Pedro Santana Lopes assegura que não vai votar em Cavaco Silva nas próximas eleições presidenciais. Em entrevista à TVI, esta terça-feira à noite, o antigo primeiro-ministro disse que o Presidente «danificou os laços» e «nalguns casos de forma irreversível» com o eleitorado de direita, ao promulgar a lei sobre o casamento entre pessoas do mesmo sexo.

«Estava inclinado na votação em Cavaco Silva para esta reeleição. Reabri para mim próprio este dossier e disse: "Eu não posso votar num Presidente que promulga uma lei como esta e não toma uma atitude"», confessou.

Santa Lopes sublinhou que não está «em guerra com Cavaco Silva», mas a entrevista à TVI fica marcada por duras críticas à governação do actual presidente. «Da parte de um Presidente da República, exige-se que seja sempre coerente com os seus princípios e, com a devida vénia, entendo que Cavaco Silva, nesta questão, não foi», acrescentou.

«Portugal precisa de um Presidente mobilizador, com uma leitura dinâmica da Constituição da República, que exerça os seus poderes e leia os seus poderes de um modo que leve os outros órgãos do Estado a sentirem-se exaltados e motivados para trabalhar em conjunto por um projecto nacional», continuou.

O antigo primeiro-ministro e antigo líder do PSD considerou que Cavaco Silva tomou decisões políticas erradas e «exerceu o seu mandato com um respeito muito estrito pela letra formal da constituição, com uma leitura muito estática» da Lei magna do país.

Outra das críticas apontadas prende-se com a situação governativa que Portugal atravessa, com um Executivo minoritário. Santana Lopes considera que não houve um Governo de coligação por falta de vontade política. «Se houvesse uma genuína vontade de formar um Governo de coligação, as reuniões tinham sido nas sedes dos partidos. Aquilo foi mais um chá ao fim da tarde», criticou.

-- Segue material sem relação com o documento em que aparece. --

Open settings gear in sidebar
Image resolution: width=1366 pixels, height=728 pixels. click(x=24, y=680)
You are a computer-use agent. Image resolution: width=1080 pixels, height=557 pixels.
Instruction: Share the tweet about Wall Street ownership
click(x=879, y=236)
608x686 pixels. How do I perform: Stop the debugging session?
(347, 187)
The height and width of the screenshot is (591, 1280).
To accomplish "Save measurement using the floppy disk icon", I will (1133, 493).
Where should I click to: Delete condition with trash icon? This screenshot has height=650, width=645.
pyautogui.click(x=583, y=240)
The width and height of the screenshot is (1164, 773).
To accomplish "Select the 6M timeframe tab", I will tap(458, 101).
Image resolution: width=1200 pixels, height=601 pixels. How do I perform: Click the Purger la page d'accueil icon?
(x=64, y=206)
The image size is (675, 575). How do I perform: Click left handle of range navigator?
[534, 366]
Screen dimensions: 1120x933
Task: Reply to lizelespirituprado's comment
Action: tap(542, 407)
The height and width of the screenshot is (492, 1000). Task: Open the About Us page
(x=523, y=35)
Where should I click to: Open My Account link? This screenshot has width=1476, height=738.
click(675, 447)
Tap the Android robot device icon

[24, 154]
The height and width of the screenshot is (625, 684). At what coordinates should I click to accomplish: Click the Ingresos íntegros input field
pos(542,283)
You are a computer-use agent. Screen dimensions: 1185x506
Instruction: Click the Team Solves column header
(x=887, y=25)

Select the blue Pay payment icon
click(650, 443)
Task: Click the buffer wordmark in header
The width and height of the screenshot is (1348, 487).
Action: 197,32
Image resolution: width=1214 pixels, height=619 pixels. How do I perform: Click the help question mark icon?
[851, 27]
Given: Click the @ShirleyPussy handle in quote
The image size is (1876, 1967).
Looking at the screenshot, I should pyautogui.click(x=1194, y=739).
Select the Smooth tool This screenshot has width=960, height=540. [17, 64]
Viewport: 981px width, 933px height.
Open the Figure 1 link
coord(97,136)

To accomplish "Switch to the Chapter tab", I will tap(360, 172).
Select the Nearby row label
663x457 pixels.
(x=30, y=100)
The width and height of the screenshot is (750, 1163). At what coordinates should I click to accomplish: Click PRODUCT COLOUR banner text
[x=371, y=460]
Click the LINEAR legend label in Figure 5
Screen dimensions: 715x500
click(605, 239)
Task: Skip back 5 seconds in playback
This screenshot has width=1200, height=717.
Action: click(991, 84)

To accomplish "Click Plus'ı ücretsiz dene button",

E também neste ponto, faltou um papel mais activo de Cavaco Silva. Santana Lopes considera que seria da responsabilidade do presidente «promover» e «exigir» conversações efectivas entre todos os partidos.

Colocadas todas estas críticas, Santana Lopes alerta que é necessária uma voz que represente o eleitorado do centro-direita nas próximas eleições presidenciais, mas sublinha que «está fora de questão» que essa voz seja ele próprio: «por razões várias da minha vida pessoal e profissional».